■ Exercise A ■
Return the part of the text on the hidden side of AI that opens with the words containing "AI presents a" and closes with "executes its instructions.", copied exactly.
■ Exercise B ■
Decide whether each statement below agrees with the text on the hidden side of AI, and answer yes or no, quoting the words of the text that decide it. (i) Insurance companies will look for someone to blame and make pay. (ii) AI supplies references along with what it tells us. (iii) The Common Crawl is data coded by experts.
■ Exercise C ■
List every field that the text on the hidden side of AI names as a world where verification and understanding are essential.

■ Text under study ■
————————
The hidden side of AI

In everyday life, our actions and words have serious consequences, or completely benign ones, with a whole spectrum in between. At all times, we must exercise our judgment and expertise, and take responsibility for what we say. Technologies evolve and advance; it is the role of professionals, engineers, and scientists to define their limits.


We must be serious and responsible, and verify what AI says, from beginning to end. Is the process of deconstructing a missing or flawed argument more laborious than thinking and searching for references? Certainly, for many of us.

AI presents a major pitfall: responsibility. In the worlds of healthcare, engineering, and science, verification and understanding are essential because discourse and responses demand accountability. Insurance companies, for instance, will seek scapegoats to make pay. We sift through a mountain of data, coded by non-experts—the Common Crawl—and emerge without any proof. AI feeds our intellect without providing any references. I believe that copyright should be paid otherwise. While we may claim that AI is improving, responsibility can never be evaded; an algorithm doesn’t live, it simply executes its instructions.
————————
■ Data extracts ■
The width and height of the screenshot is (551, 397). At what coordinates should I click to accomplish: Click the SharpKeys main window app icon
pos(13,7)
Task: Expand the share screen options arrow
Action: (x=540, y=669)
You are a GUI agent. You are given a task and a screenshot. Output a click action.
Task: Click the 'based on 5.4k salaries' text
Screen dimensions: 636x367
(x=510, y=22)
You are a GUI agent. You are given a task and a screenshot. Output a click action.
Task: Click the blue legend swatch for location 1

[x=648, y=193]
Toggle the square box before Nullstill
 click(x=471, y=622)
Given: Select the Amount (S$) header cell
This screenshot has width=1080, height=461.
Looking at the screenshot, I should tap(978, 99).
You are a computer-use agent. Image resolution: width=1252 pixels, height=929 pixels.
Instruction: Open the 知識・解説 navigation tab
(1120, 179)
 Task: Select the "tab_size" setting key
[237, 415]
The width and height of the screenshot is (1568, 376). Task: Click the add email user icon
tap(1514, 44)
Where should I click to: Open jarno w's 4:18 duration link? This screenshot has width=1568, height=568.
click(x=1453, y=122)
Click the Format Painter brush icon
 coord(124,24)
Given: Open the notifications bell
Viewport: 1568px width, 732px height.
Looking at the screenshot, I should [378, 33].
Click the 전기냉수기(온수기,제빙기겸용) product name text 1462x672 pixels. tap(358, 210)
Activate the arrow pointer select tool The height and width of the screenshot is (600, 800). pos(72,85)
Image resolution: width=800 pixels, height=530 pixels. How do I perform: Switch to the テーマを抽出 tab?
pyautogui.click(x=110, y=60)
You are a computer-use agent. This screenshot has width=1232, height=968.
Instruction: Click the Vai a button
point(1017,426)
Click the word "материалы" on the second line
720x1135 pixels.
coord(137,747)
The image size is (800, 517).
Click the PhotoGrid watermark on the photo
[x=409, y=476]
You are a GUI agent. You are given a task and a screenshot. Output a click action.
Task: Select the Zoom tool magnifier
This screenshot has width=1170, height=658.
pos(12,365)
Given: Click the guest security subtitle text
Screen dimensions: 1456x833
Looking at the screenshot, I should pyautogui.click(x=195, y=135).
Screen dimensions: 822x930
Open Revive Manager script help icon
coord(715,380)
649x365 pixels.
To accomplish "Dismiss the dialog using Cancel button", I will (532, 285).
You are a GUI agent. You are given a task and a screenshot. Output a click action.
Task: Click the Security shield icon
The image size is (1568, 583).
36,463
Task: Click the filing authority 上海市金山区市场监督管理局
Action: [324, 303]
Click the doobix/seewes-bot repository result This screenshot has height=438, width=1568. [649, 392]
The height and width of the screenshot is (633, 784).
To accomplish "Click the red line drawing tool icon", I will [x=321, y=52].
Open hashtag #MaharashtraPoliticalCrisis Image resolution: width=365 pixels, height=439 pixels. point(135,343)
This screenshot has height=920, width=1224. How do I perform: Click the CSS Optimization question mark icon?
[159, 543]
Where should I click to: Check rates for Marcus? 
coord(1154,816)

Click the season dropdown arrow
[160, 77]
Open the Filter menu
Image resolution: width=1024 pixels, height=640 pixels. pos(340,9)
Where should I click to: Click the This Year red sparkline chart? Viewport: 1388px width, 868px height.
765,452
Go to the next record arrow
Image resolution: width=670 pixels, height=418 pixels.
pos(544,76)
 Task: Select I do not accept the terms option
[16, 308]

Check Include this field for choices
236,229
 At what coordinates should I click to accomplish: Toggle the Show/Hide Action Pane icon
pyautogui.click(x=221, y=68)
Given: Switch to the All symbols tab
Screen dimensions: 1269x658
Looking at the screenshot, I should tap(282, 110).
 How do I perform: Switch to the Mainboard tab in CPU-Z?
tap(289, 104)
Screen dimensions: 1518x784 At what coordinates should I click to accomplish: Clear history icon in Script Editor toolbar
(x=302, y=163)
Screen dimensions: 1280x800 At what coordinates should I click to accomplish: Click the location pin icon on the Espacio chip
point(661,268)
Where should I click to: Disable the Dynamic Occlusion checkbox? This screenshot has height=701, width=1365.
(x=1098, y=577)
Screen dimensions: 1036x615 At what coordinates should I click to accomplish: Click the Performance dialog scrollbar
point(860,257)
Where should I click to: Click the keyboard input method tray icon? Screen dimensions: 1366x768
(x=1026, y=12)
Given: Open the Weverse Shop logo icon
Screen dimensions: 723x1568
————————
■ Written reply A ■
AI presents a major pitfall: responsibility. In the worlds of healthcare, engineering, and science, verification and understanding are essential because discourse and responses demand accountability. Insurance companies, for instance, will seek scapegoats to make pay. We sift through a mountain of data, coded by non-experts—the Common Crawl—and emerge without any proof. AI feeds our intellect without providing any references. I believe that copyright should be paid otherwise. While we may claim that AI is improving, responsibility can never be evaded; an algorithm doesn’t live, it simply executes its instructions.

■ Written reply B ■
(i) Yes: "Insurance companies, for instance, will seek scapegoats to make pay."
(ii) No: "AI feeds our intellect without providing any references."
(iii) No: "coded by non-experts—the Common Crawl"

■ Written reply C ■
- healthcare
- engineering
- science